## Quoted passage
China shares dropped on Monday after a shock contraction in Chinese exports reflected a slowdown in the world's second-largest economy, but the government's tax-cut plans to boost growth curbed further declines.At the midday break, the Shanghai Composite index was down 0.56 percent at 2,539.59 points. China's blue-chip CSI300 index was down 0.77 percent, with its financial sector sub-index dropping 0.68 percent and the healthcare sub-index slipping 2.15 percent. Chinese H-shares listed in Hong Kong dropped 1.49 percent to 10,299.09 points, while the Hang Seng Index was down 1.38 percent at 26,299.19.
China's December exports unexpectedly fell the most in two years and imports contracted, official data showed on Monday, pointing to further weakening in the world's second-largest economy and soft global demand. "We believe trade growth next year will slow significantly on huge uncertainty and high base," analysts at Citi said in a note. "Despite increased optimism after (the) Trump-Xi summit in Argentina, significant uncertainty remains as to whether there could be a "deal" after March 1," the note added. Car makers in China are bracing for zero to tepid growth in sales this year, after a tough 2018 when the world's top auto market probably contracted for the first time in two decades, as slowing economic growth drags on demand.

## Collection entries
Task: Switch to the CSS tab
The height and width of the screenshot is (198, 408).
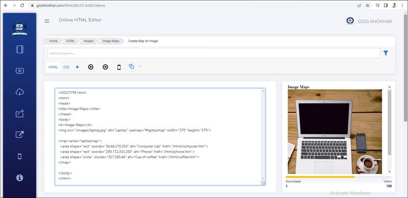Action: [66, 67]
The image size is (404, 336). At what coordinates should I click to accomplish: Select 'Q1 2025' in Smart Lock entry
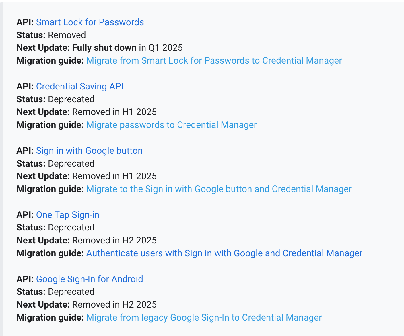[x=166, y=48]
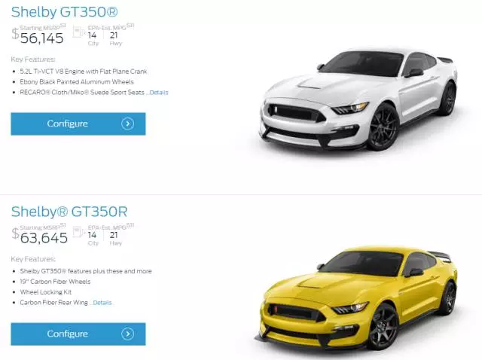Click the $63,645 starting MSRP price
Viewport: 482px width, 360px height.
(x=40, y=238)
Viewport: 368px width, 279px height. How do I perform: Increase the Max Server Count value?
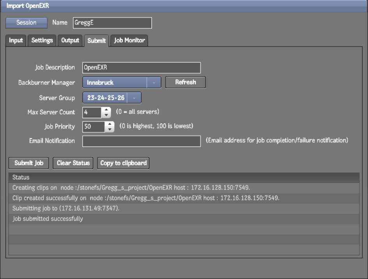107,110
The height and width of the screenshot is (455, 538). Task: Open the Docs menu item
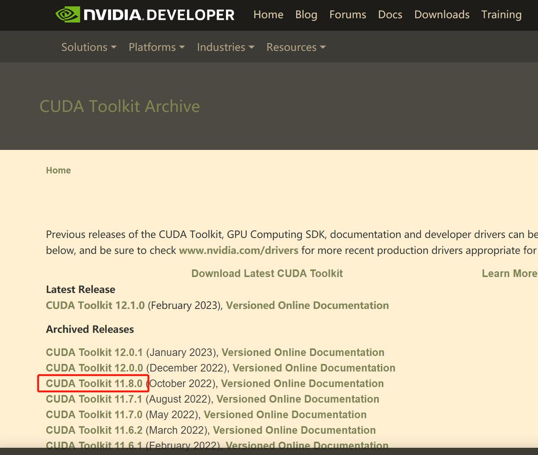pos(390,15)
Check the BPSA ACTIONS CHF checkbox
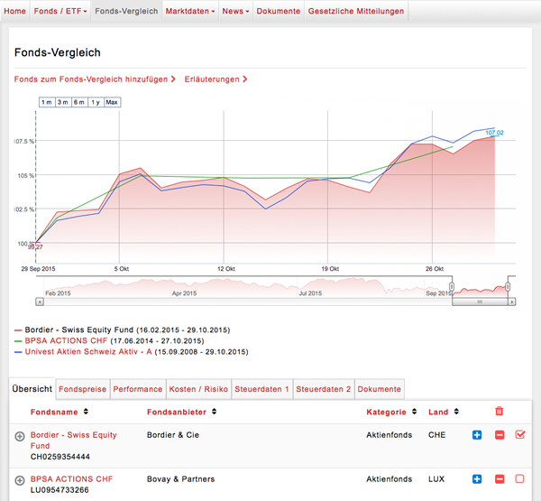This screenshot has width=541, height=501. tap(519, 478)
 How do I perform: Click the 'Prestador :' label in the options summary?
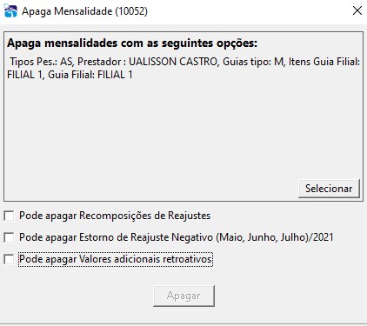(x=102, y=62)
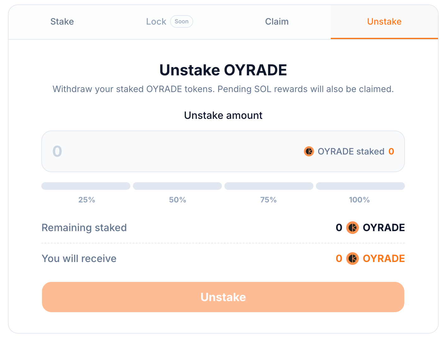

## What you should do
Pick up the news report on China's falling shares and exports after its last sentence and keep writing.

## Response to the exercise
Automakers are down, with Warren Buffett-backed electric car maker BYD Co Ltd down 2.02 percent in Shenzhen and down 4.84 percent in Hong Kong. Geely Automobile Holdings Ltd is down 2.88 percent. Chinese banking shares dropped after the banking regulator said on Friday that commercial banks' non-performing loan (NPL) ratio hit a 10-year high of 1.89 percent at the end of 2018 amid slowing economic growth. The CSI China mainland banks index is 0.4 percent lower. China plans to reduce restrictions on foreign investment and address difficulties facing foreign companies investing in the country, the country's commerce minister said on the weekend. The human resources ministry said it would roll out measures to maintain stable employment. ** China's foreign exchange regulator said it would double the quota for the Qualified Foreign Institutional Investor (QFII) programme to meet demand from overseas investors.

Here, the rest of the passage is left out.